As South Korea forays into the luxury travel market, the Korea Tourism Organization (KTO) says intensified marketing efforts and special interest tour potential emerging out of North-South diplomacy could help it surmount the challenge of being seen as a mass market destination.
South Korea is “still a beginner” in luxury tourism, according to Yoon Seung Hwan, director of KTO’s Singapore office, but its potential is vast. There are many international high-end brands already in Seoul and increasingly so in Jeju, he remarked. Coupled with the luxurious hanoks available amid a cultural and gourmand playground, this stands the destination in stead to satisfy the desire for immersive local experiences among the well-travelled.

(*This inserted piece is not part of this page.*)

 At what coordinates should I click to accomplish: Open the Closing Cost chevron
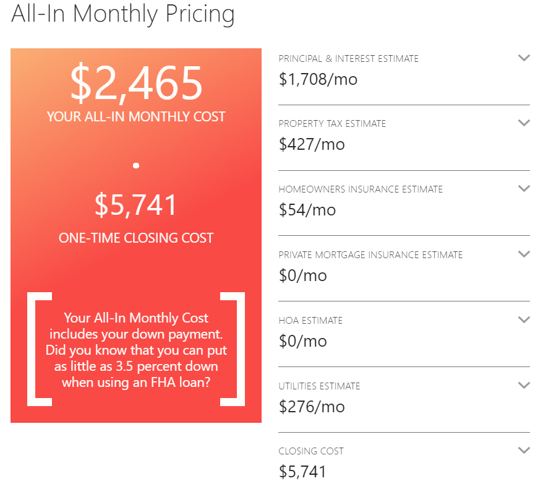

To realise its luxury tourism potential, KTO is stepping up on its communications and marketing. Two weeks ago, it released an updated version of its luxury travel guide, which features an expanded list of products, including traditional craft experiences and Michelin-star restaurants.
KTO is also banking on its presence in trade shows to help it raise awareness of the quality offerings available in South Korea and hone its luxury positioning.
Yoon says the destination’s mass market image has posed a challenge, but feedback from ILTM Asia-Pacific attendees suggested that this is not a perception that cuts across all visitor segments.
For example, Donna Kranas, travel designer at The Cruise Centre in Australia, shared that while Japan has for years been a popular North Asian pick, South Korea represents a fresh and appealing destination for her luxury cruise clients, who relish holidays not commonly experienced by other Australians.
Moreover, Amy Park, general manager at Arisu Tour in South Korea, pointed out that more high-spenders are emerging from non-traditional outbound markets including Vietnam.
Meanwhile, the warming relations between North and South Korea could provide a welcome spark for special interest holidays.
Yoon said interest in DMZ tours is picking up, adding that “the Joint Security Area, where the Inter-Korea Summit was held and where the historical peace declaration was reached, is becoming something of a tourist hotspot”.
He also expects cross-border rail cruises to eventually be launched, with both countries now committed to connecting and modernising the Donghae and Gyeongui railways, the latter of which used to run across the border before it was divided in the 1940s.
While peace and improved economic cooperation are still playing out, Yoon said: “(The peace declaration) has given Korea’s tourism much to hope for. The (historical and geopolitical) significance tied to border sites is something exceptional that tourists cannot experience elsewhere, hence forming one (promising) component of our luxury travel offering.”